Write out all of the data below with no changes, keeping every line as it appears.

__GIVEN INFORMATION__:
<<<<

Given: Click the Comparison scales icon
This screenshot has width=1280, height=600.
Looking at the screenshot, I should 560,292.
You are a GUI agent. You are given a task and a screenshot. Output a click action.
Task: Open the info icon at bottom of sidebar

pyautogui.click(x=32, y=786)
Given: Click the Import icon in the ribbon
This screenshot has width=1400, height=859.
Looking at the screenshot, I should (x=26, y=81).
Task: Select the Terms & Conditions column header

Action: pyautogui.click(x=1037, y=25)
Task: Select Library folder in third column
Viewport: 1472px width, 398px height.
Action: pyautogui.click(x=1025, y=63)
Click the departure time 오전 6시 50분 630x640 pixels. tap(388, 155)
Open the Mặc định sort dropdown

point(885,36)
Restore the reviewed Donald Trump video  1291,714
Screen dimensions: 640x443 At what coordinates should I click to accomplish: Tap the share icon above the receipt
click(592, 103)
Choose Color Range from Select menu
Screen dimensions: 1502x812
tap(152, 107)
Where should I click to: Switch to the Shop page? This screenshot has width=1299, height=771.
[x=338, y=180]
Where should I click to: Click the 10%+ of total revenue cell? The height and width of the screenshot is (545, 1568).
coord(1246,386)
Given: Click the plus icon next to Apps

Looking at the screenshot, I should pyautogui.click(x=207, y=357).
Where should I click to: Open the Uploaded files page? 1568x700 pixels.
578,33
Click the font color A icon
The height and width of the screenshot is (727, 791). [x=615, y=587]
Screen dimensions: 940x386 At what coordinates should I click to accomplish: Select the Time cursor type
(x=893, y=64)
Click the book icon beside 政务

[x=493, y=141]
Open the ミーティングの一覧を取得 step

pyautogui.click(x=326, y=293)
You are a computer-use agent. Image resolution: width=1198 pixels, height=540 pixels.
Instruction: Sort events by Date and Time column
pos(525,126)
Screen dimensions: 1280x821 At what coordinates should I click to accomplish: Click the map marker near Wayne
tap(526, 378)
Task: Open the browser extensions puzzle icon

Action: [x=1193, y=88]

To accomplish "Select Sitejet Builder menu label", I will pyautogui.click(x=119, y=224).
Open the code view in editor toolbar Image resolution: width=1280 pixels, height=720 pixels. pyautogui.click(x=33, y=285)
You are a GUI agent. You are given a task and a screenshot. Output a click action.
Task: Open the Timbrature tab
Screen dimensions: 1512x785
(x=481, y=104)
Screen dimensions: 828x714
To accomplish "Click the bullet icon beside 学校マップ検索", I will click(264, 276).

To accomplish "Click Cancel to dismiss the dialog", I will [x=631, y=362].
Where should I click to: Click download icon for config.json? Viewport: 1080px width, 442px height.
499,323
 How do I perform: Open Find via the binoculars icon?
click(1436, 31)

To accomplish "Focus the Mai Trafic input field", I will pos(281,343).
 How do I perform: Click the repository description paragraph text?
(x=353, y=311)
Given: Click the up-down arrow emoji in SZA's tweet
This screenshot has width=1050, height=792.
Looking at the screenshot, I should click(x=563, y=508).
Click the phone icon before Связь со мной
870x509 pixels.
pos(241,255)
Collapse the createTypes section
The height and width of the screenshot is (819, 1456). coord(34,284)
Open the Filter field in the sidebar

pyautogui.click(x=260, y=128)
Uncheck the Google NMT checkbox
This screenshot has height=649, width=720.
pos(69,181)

>>>>

__RESULT BELOW__:
Given: Click the Comparison scales icon
This screenshot has width=1280, height=600.
Looking at the screenshot, I should 560,292.
You are a GUI agent. You are given a task and a screenshot. Output a click action.
Task: Open the info icon at bottom of sidebar

pyautogui.click(x=32, y=786)
Given: Click the Import icon in the ribbon
This screenshot has width=1400, height=859.
Looking at the screenshot, I should (x=26, y=81).
Task: Select the Terms & Conditions column header

Action: pyautogui.click(x=1037, y=25)
Task: Select Library folder in third column
Viewport: 1472px width, 398px height.
Action: pyautogui.click(x=1025, y=63)
Click the departure time 오전 6시 50분 630x640 pixels. tap(388, 155)
Open the Mặc định sort dropdown

point(885,36)
Restore the reviewed Donald Trump video  1291,714
Screen dimensions: 640x443 At what coordinates should I click to accomplish: Tap the share icon above the receipt
click(592, 103)
Choose Color Range from Select menu
Screen dimensions: 1502x812
tap(152, 107)
Where should I click to: Switch to the Shop page? This screenshot has width=1299, height=771.
[x=338, y=180]
Where should I click to: Click the 10%+ of total revenue cell? The height and width of the screenshot is (545, 1568).
coord(1246,386)
Given: Click the plus icon next to Apps

Looking at the screenshot, I should pyautogui.click(x=207, y=357).
Where should I click to: Open the Uploaded files page? 1568x700 pixels.
578,33
Click the font color A icon
The height and width of the screenshot is (727, 791). [x=615, y=587]
Screen dimensions: 940x386 At what coordinates should I click to accomplish: Select the Time cursor type
(x=893, y=64)
Click the book icon beside 政务

[x=493, y=141]
Open the ミーティングの一覧を取得 step

pyautogui.click(x=326, y=293)
You are a computer-use agent. Image resolution: width=1198 pixels, height=540 pixels.
Instruction: Sort events by Date and Time column
pos(525,126)
Screen dimensions: 1280x821 At what coordinates should I click to accomplish: Click the map marker near Wayne
tap(526, 378)
Task: Open the browser extensions puzzle icon

Action: [x=1193, y=88]

To accomplish "Select Sitejet Builder menu label", I will pyautogui.click(x=119, y=224).
Open the code view in editor toolbar Image resolution: width=1280 pixels, height=720 pixels. pyautogui.click(x=33, y=285)
You are a GUI agent. You are given a task and a screenshot. Output a click action.
Task: Open the Timbrature tab
Screen dimensions: 1512x785
(x=481, y=104)
Screen dimensions: 828x714
To accomplish "Click the bullet icon beside 学校マップ検索", I will click(264, 276).

To accomplish "Click Cancel to dismiss the dialog", I will [x=631, y=362].
Where should I click to: Click download icon for config.json? Viewport: 1080px width, 442px height.
499,323
 How do I perform: Open Find via the binoculars icon?
click(1436, 31)

To accomplish "Focus the Mai Trafic input field", I will pos(281,343).
 How do I perform: Click the repository description paragraph text?
(x=353, y=311)
Given: Click the up-down arrow emoji in SZA's tweet
This screenshot has width=1050, height=792.
Looking at the screenshot, I should click(x=563, y=508).
Click the phone icon before Связь со мной
870x509 pixels.
pos(241,255)
Collapse the createTypes section
The height and width of the screenshot is (819, 1456). coord(34,284)
Open the Filter field in the sidebar

pyautogui.click(x=260, y=128)
Uncheck the Google NMT checkbox
This screenshot has height=649, width=720.
pos(69,181)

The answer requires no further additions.